According to the Durham University paper, published in the academic journal Literature and History today (5 Dec) and funded by the Arts and Humanities Research Council, reformers singled out tea drinking amongst peasant women as a practice which needed to be stamped out to improve the Irish economy and society.
Author Dr Helen O'Connell, Lecturer in English Studies at Durham University, who analysed pamphlets and literature from that time, said: "Peasant women were condemned for putting their feet up with a cup of tea when they should be getting a hearty evening meal ready for their hard-working husbands.
"The reformers, who were middle to upper-class, were trying to get the peasant women to change their ways, albeit in a somewhat patronising way, for the greater good of the country.
"The reformers made it clear they saw tea-drinking as reckless and uncontrollable."
Pamphlets the reformers distributed to peasant households lambasted tea drinking as a luxury poor women could not afford and which could even cause addiction, illicit longing and revolutionary sympathies.
It was also said that tea drinking could even be akin to being a member of a secret society, a belief which heightened political anxieties at a time of counter revolution within the Union of Britain and Ireland.
English reformers were equally worried about sugar - tea was always sweetened then - and its connotations with slavery and the controversial plantations of the West Indies.
Dr Helen O'Connell said: "The prospect of poor peasant women squandering already scarce resources on fashionable commodities such as tea was a worry but it also implied that drinking tea could even express a form of revolutionary feminism for these women.
"If that wasn't enough, there were also supposedly drug-like qualities of tea, an exotic substance from China, which was understood to become addictive over time.
"It is unsurprising that tea consumption would generate considerable anxiety in Ireland in this period."
One pamphlet in 1811 by reformer and writer, Mary Leadbeater, tells the story of two female friends. Rose warns her friend Nancy that 'must not every poor man's wife work in and out of doors, and do all she can to help her husband? And do you think you can afford tea, on thirteen pence a day? Put that out of your head entirely, Nancy; give up the tea for good and all.'
Quotes from 'improvement pamphlets'
Mary Leadbeater, The Landlord's Friend, 1813
Lady Seraphine, the improving landowner, comments on the absence of tea cups in the kitchen of a peasant cabin, to which the woman of the house replies:
"We never were used to tea, and would not choose that our little girl should get a notion of any such thing. The hankering after a drop of tea keeps many poor all their lives. So I would not have any things in the cabin which would put us in mind of it."
Mary Leadbeater, Cottage Dialogues, 1811
In response to her friend Nancy complaining about not being allowed a cup of tea by her mistress, her friend Rose replies:
"I think you are very much obliged to your mistress for not giving you such a bad fashion. What would you do in a house on your own? And you could not afford to drink tea, and you would be hankering after it, when you got the way of it."

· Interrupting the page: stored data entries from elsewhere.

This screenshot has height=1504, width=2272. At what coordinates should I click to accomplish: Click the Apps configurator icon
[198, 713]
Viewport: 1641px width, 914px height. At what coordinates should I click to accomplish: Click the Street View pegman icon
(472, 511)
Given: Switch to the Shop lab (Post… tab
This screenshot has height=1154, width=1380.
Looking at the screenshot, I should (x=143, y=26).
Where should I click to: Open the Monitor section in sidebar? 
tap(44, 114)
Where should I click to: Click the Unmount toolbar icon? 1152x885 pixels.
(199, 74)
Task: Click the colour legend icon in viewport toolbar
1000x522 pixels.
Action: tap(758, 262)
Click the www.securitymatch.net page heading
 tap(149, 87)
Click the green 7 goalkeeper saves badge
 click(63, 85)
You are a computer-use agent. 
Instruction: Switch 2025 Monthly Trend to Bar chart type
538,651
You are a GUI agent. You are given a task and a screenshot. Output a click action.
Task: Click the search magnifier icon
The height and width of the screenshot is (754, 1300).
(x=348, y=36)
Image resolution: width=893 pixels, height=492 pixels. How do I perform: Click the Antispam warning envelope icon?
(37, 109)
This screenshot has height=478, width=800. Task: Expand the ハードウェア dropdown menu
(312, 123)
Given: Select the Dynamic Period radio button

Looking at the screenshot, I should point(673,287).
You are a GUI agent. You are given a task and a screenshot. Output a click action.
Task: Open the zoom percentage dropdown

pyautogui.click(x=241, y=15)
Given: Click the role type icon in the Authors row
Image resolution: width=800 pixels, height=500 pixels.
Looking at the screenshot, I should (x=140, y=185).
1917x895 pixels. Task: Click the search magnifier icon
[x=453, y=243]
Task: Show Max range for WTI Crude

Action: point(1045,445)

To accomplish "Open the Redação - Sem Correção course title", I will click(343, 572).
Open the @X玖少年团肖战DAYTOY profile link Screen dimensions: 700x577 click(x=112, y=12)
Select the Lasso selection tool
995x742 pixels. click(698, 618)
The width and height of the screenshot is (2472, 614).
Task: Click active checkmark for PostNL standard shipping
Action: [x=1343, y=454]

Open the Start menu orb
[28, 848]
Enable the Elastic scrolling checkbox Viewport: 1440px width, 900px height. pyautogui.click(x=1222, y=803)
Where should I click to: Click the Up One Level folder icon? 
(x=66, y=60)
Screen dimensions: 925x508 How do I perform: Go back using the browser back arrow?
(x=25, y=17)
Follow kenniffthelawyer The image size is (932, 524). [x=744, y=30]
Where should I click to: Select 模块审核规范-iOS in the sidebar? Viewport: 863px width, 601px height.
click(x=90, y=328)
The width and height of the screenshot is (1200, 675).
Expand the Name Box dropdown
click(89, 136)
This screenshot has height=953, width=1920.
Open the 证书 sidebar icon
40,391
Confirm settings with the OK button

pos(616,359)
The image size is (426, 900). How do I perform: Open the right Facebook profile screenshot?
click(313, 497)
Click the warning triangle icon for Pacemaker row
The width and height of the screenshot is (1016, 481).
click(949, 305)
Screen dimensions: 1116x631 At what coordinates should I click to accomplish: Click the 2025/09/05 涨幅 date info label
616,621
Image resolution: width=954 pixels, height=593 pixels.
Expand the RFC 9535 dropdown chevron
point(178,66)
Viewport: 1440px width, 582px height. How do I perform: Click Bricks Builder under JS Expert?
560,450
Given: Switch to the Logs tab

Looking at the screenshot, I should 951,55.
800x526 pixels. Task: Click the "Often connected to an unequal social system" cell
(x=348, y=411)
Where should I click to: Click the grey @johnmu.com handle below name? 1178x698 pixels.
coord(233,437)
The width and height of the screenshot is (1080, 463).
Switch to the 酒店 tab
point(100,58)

Abigail Roberts, The Cottage Fireside, 1826
…you know Nanny will have it twice a day, if she can; and you are also to take into account the time spent about it. A poor person's time is his treasure; how much is lost at it- how much is lost running to the grocer's for it: and now you may see whether such a one as Nanny Ward is not able to beggar her family.
More information: 'A Raking Pot of Tea': Consumption and Excess in Early Nineteenth-Century Ireland, O'Connell, H, is published in Literature and History, 5 December 2012.